─── Source ───

On 2021-05-19 2:29 p.m., Dan Ritter wrote:
> Polyna-Maude Racicot-Summerside wrote: 
>>
>> On 2021-05-19 2:01 p.m., Greg Wooledge wrote:
>>> On Wed, May 19, 2021 at 01:29:44PM -0400, Polyna-Maude Racicot-Summerside 
>>> wrote:
>>>> Now if what you are telling me is :
>>>> That all software that I may run on my Linux box that are not inside 
the
>>>> Debian repository will make my system a "frankendebian" and will entitle
>>>> myself to be called off-topic and not worth having my message read, then
>>>> honestly, I'll simply stop reading mailing list and go on my own.
>>>
>>> First of all, this is exactly the kind of attitude I was talking about,
>>> which we see *EXTREMELY FREQUENTLY* from Kali users especially.  If you
>>> behave like this on any of the Debian IRC channels, you will get no help.
>> I am not a Kali user.
>>
>>>
>>> Second, no, not all third-party software makes your system unsupportable.
>>> But *packages* that are installed from other distributions most certainly
>>> do.
>>>
>>
>> Why would a package I get from a git repository be supportable but a
>> package I save some packaging time and get from another source (Kali,
>> Ubuntu for example) would become unsupportable ?
> 
> Ahem.
> 
> Installing a software thingy in /opt or /usr/local or such
> limits the damage to "it doesn't work, but the system as a whole
> works otherwise". 
> 

I don't know how many package you have developed or what's you
background but :

The packaging system make sure no one write over others file.
Installing a software in /opt doesn't prevent it from trashing files in /etc

Only thing it does is make it simple when you get some problem regarding
library compatibility because it come after /usr/lib in the list of
folder checked by the linker.

> Adding a package repository or installing a random .deb file off
> the Internet can change arbitrary things in your system, and
> stuff that you didn't think you were changing can suddenly stop
> working. That's extremely difficult to debug.

─── Information provided ───

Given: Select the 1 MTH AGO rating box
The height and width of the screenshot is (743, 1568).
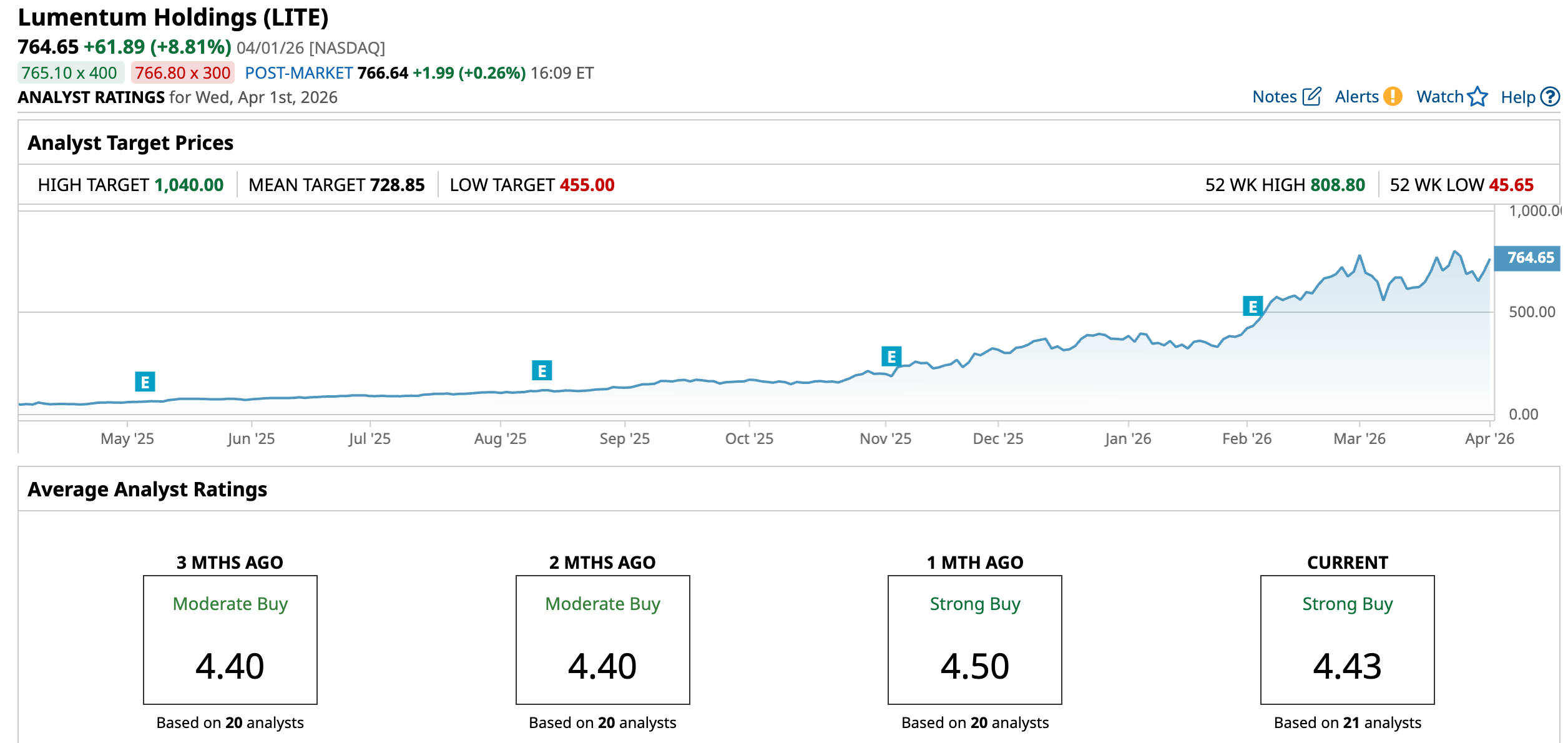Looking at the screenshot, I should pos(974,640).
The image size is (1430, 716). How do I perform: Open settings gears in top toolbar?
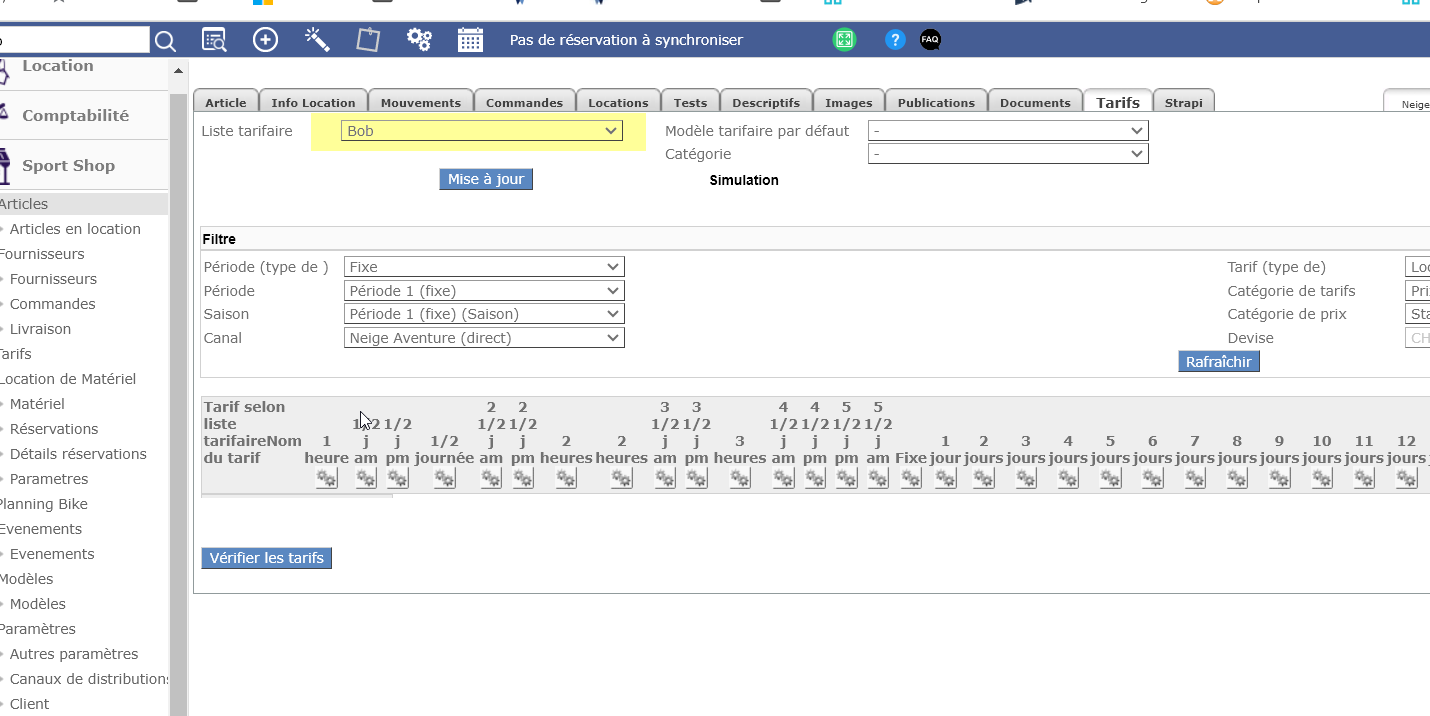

───

▶ Problems and tasks
**A.** Answer these questions about the Debian mailing-list exchange:
(i) Which users does Greg Wooledge say show this kind of attitude extremely frequently?
(ii) In which directories does Dan Ritter say installing software limits the damage?
(iii) What does Polyna-Maude Racicot-Summerside say the packaging system makes sure of?
**B.** Carry on the Debian mailing-list exchange from its last line.

▶ Outputs in order
**A.**
(i) Kali users.
(ii) /opt or /usr/local.
(iii) That no one writes over others' files.

**B.**
> 
> 

I already know not to install untrusted software on my computer.

You are getting far from what I was talking about.

I don't install .deb from the "internet".

I build my own software package when needed. I look over at the source
code, the scripts and everything else.

>> So you are telling me that support stop as soon I build myself a custom
>> package but if I build software and put it outside the packaging system,
>> it's supportable ?
> 
> Oh, no, no no no.
> 
> There is no support for anything!
> 
I know that there's no support.
My wording was wrong.

> But all of us volunteers are willing to help out, from each
> according to their abilities, to each according to the random
> factors of the universe.
> 
>> And if I build myself a package, for example I packaged all my roms used
>> for gaming into a deb file, this way it's easy to install and I use a
>> repository on my local network. By doing it this way, my gf who already
>> does her updates can also update the pack of roms I got.
>> So this is bad and make me loose community support ?
> 
> No, because see above: there's no support.
> 
> The question is, what can you do to maximize the chances of
> someone helping you?
> 
>> I feel like people just feel good telling others "You are wrong" so they
>> can feel "right".
> 
> In this case, you are mostly wrong. People are telling you that
> you're doing it the wrong way because their experience (and
> mine) is that they have spent far too much of their own time
> trying to debug problems that they cannot possibly reproduce,
> because you have a version of libinsidious that nobody else has.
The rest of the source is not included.